I troweled thickened epoxy into the all the cuts in the plywood and then rolled a coat of slightly thickened epoxy to both faces that were glued together. I was not to concerned about making sure the 1/4" plywood was well fastened to the hull, but getting the two layers screwed tightly together was important. I ran a lot of screws through the two layers to get them to suck together and made sure the butt joints were well fastened on each side of the joint. Remember there are also two butt joints on the first layer that need to be addressed as well as the two on the outer layer. Don't worry about all the screw holes, they can be easily filled later.

After the epoxy has cured pull all the screws. The few fasteners that were put in the first layer will need to be tore lose from the hull and can then be pulled through the inside layer of plywood. All the minor damage the fasteners cause will be filled an buried under epoxy and glass later.


Plywood Stitch and Glue Construction


Excuse the poor images below, hope you can follow along.

Before I pulled the stern off, I scribed the harpin location and also ran a batten along the sheer of the side panels and on the first couple of feet of the stern and marked the sheer line on the stern piece. By scaling off the plans I got measurements of the location of the sheer above the harpin and screwed fasteners from the inside out. at those random locations. I then ran a batten around the outside of the stern resting it on the screws, this is the sheer line and should match up on each end with the one that was marked earlier from the side panel sheer line. If it is off a bit adjust the sheer line on the stern to match the actual sheer of the side panels. The reason I made the stern removable is so I could get a good look at it in the upright position. It makes it so much easier to fair when you are not standing on your head.
--------------------
**Tasks to carry out:**
1) In the plywood hull building account, why was the stern made removable?
2) Turn the paragraph of the plywood hull building account that begins "I troweled thickened epoxy" into a short bulleted list that keeps its main facts.
3) Carry the plywood hull building account forward from its last sentence, picking up where it stops.
The material that comes next is from a separate source.

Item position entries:
--------------------
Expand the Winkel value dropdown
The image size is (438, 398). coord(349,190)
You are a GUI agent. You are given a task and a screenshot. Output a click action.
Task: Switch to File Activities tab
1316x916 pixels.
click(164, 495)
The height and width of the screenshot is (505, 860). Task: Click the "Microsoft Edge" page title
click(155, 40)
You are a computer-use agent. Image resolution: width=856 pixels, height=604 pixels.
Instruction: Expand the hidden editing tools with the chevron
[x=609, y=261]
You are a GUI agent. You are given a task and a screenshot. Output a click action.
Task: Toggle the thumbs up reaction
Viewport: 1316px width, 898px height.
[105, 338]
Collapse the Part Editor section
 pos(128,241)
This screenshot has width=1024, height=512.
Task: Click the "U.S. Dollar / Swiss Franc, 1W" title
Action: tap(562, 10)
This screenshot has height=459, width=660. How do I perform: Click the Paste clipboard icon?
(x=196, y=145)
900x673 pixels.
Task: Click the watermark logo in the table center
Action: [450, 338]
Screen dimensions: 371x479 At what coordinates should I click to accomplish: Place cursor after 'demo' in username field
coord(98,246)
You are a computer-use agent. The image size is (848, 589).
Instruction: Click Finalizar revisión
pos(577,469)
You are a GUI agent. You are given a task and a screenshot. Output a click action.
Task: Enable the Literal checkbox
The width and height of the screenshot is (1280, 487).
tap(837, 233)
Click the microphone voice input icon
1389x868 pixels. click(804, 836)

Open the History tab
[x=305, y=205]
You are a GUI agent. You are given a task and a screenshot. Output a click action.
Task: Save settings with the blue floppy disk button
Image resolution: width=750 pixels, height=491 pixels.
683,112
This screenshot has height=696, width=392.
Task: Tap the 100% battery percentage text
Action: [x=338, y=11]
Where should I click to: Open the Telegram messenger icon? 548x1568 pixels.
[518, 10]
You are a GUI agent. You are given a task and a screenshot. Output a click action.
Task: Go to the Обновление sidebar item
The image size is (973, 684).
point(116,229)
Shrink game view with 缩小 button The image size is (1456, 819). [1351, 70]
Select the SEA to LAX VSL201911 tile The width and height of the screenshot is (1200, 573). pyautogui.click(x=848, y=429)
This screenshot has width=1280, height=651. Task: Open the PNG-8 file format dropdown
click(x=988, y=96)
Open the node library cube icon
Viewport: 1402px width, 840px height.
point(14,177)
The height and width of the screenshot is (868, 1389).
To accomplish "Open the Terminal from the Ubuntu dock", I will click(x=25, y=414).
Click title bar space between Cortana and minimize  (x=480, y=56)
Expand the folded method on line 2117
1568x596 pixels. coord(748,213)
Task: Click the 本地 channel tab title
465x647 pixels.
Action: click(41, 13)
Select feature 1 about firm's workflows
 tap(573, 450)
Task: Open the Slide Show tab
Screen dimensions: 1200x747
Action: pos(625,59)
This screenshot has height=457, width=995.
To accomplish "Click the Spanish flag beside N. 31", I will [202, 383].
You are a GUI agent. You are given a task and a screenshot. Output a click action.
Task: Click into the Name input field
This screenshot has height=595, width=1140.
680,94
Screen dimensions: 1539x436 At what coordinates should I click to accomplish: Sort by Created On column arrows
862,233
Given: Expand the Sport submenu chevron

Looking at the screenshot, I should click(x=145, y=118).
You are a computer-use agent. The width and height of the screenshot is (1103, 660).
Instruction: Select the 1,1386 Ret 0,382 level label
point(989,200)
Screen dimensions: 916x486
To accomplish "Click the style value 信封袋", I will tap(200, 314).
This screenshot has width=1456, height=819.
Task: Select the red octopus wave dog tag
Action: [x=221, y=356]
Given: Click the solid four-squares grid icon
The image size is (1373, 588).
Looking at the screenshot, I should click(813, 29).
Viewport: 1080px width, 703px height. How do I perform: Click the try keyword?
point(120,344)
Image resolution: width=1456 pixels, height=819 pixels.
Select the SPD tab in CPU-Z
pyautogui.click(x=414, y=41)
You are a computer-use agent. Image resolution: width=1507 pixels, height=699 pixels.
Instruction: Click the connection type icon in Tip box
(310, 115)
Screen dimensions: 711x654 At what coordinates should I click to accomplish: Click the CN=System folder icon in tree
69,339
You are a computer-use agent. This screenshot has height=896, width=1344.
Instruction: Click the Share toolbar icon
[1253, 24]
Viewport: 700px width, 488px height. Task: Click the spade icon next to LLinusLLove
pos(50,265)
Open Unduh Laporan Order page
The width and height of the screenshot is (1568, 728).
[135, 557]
--------------------
**Exercise results:**
1) So it could be examined in the upright position, which makes fairing much easier.

2)
- Thickened epoxy was troweled into all the cuts in the plywood, and a coat of slightly thickened epoxy was rolled onto both faces being glued together.
- Securing the 1/4" plywood to the hull mattered less than screwing the two layers tightly together.
- Many screws were driven through both layers to pull them together, and the butt joints were well fastened on each side.
- The two butt joints on the first layer need attention, as do the two on the outer layer.
- The screw holes can easily be filled later.

3)
Now that the sheer is fair dryfit the piece and make sure it all checks out, trim as necessary. The stern gets glued to everything but the harpin. The harpin needs to be removed after roll-over so the compartments can be glassed and sealed. Put clear packing tape around the edge of the harpin. All other mating surfaces need to be wet out with clear epoxy and then peanut butter added, screw in place.


Plywood Stitch and Glue Construction


Because the side panels and transom were added separately, the butt joint between them is the weak spot of the hull.

I screwed a piece of plywood to the hull as a straight edge to remove 1/4" of material with a router. I went about 5" on each side of the joint. A piece of 1/4" plywood was fit into place then glued and screwed. This joint will also get glassed on the inside on each side of the bulkhead.